NEW YORK, NY. 12 May, 2015 — Only a tiny 3-10 percent of adults believe marijuana is more dangerous than alcohol across a range of questions including driving impairment and mental health impacts. And four out of five Americans support legalization of medical marijuana, according to a Harris nationwide poll published last week.
The Harris Poll, and all other major pollsters over the past several years, have found support for legalizing recreational use continues to outpace opposition in a trend line driven by the millennial demographic, more than any other. Harris found Americans almost equally divided on legalization of recreational use, with 49 percent in favor, a result borne out by other significant polls. Pew Research Center found a slim majority of 53 percent in support in April 2015.
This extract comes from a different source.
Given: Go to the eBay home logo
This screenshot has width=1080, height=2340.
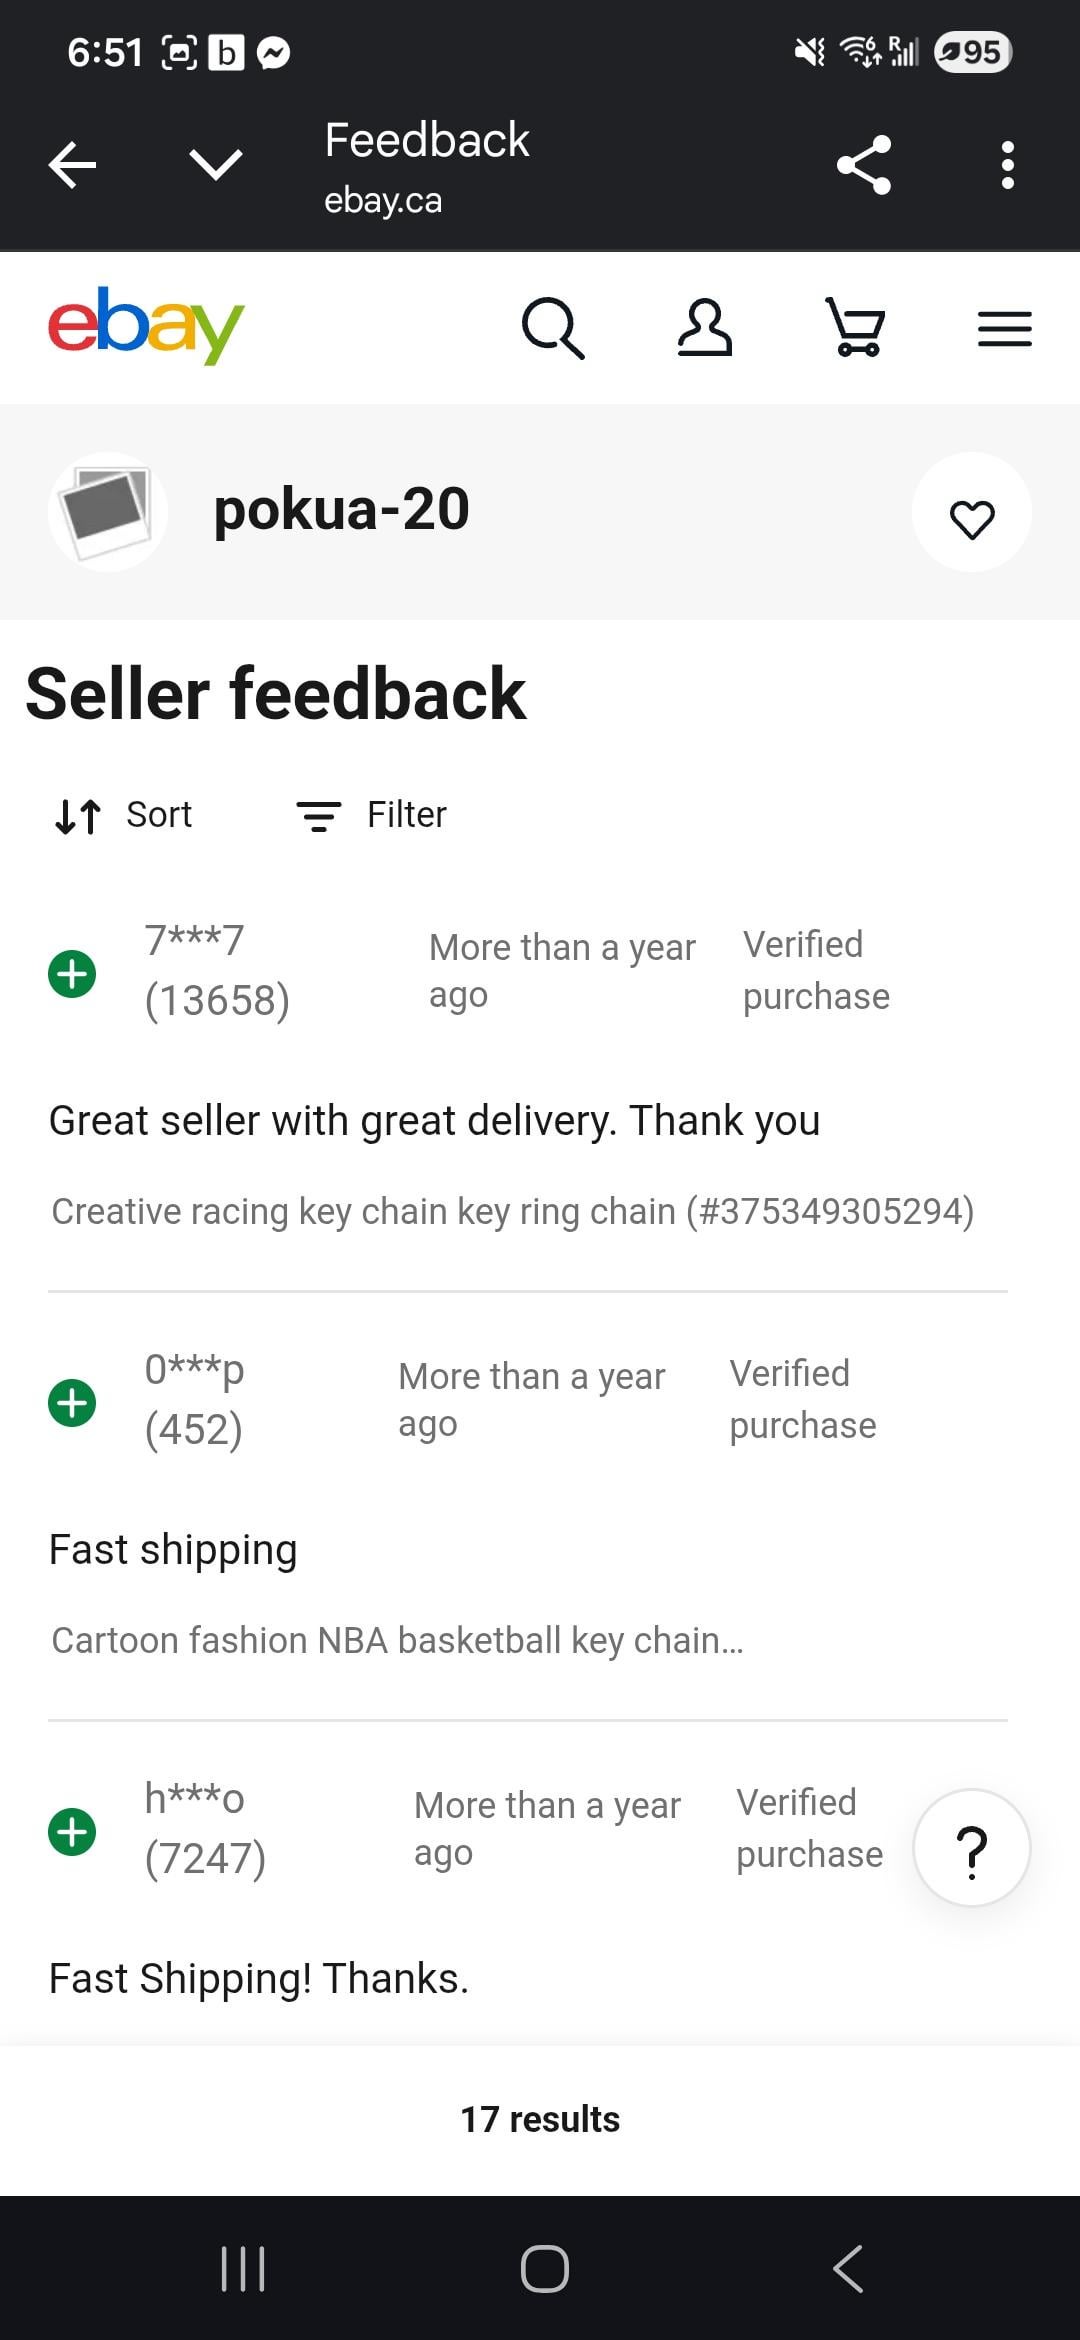Looking at the screenshot, I should click(146, 326).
75 percent of adults think legalization will increase tax revenues, and 70 percent believe cannabis use will increase, figures virtually unchanged since 2011. Expectations are muddled around decriminalization with 36 percent of adults foreseeing a decrease in prison spending and a third also predicting the crime rate will decrease. About a quarter of respondents believe there will be no change at all.
Just over 20 percent expect worsening crime and arrests as a consequence of legalization; a similar number (22 percent) believe marijuana is more of a gateway substance than alcohol. However, marijuana was seen as equally or less dangerous or harmful than alcohol when it came to driving impairment and mental and physical health impacts. 3-10 percent of adults believed marijuana was more dangerous than alcohol.